Second Address to the English Prelates.

To the Most Reverend and Right Reverend Fathers in God,

the Archbishops and Bishops of ike Church of England. Most WORTHY AND VENERABLE PRELATES,

We, the clerical and lay deputies of the Protestant Episcopal Church in the states of New York, New Jersey, Pennsylvania, Delaware, Maryland, Virginia, and SouthCarolina, have received the friendly and affectionate letter which your lordships did us the honour to write on the 24th day of February, and for which we request you to accept our sincere and grateful acknowledgments.

It gives us pleasure to be assured, that the success of our application will probably meet with no greater obstacles than what have arisen from doubts respecting the extent of the alterations we have made and proposed; and we are happy to learn, that as no political impediments oppose us here, those which at present exist in England may be removed.

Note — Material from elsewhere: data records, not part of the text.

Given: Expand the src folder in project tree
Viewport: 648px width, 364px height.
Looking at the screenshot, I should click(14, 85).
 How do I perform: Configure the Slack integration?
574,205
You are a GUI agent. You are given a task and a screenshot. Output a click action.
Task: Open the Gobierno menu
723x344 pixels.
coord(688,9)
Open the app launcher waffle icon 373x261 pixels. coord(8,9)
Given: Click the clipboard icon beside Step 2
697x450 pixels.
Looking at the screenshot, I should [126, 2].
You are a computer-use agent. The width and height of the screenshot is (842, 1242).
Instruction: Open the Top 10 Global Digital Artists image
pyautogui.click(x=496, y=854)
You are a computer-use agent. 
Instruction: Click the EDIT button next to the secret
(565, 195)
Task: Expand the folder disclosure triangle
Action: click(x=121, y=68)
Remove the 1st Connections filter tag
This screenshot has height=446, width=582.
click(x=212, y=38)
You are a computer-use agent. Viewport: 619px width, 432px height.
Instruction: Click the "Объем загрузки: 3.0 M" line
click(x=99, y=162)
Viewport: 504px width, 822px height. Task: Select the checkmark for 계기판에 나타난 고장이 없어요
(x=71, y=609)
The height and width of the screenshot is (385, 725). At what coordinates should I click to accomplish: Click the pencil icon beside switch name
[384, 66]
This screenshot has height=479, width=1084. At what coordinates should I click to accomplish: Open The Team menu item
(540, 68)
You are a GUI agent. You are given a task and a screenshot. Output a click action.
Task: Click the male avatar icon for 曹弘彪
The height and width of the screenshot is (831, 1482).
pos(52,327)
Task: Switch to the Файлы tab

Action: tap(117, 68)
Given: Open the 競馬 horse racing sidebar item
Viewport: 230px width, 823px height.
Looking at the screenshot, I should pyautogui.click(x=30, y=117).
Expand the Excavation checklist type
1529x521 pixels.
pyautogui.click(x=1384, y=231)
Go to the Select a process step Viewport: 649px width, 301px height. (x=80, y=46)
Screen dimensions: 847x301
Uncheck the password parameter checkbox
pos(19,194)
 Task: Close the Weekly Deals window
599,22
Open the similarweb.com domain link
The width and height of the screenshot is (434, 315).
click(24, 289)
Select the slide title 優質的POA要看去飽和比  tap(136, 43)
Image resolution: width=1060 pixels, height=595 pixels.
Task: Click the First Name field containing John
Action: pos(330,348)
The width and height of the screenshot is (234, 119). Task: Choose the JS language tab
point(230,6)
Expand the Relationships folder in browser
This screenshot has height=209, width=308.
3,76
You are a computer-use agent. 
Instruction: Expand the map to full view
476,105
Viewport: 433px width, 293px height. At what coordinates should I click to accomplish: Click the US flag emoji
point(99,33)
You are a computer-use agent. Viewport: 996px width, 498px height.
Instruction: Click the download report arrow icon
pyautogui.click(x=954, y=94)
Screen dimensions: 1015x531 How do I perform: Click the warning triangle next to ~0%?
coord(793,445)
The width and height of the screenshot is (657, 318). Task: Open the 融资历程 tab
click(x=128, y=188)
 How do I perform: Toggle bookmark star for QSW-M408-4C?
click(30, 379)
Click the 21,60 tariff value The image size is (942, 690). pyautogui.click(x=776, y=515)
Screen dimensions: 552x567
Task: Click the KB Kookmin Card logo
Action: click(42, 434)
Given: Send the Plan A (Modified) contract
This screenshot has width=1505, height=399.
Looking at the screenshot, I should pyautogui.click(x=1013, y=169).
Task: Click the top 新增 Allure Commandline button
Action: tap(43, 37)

While doubts remain of our continuing to hold the same essential articles of faith and discipline with the Church of England, we acknowledge the propriety of suspending a compliance with our request.

We are unanimous and explicit in assuring your lordships, that we neither have departed nor propose to depart from the doctrines of your Church. We have retained the same discipline and forms of worship, as far as was consistent with our civil constitutions; and we have made no alterations or omissions in the Book of Common Prayer, but such as that consideration prescribed, and such as were calculated to remove objections, which it appeared to us more conducive to union and general content to obviate, than to dispute. It is well known, that many great and pious men of the Church of England have long wished for a revision of the liturgy, which it was deemed imprudent to hazard, lest it might become a precedent for repeated and improper alterations. This is with us the proper season for such a revision. We are now settling and ordering the affairs of our Church, and if wisely done, we shall have reason to promise ourselves all the advantages that can result from stability and union.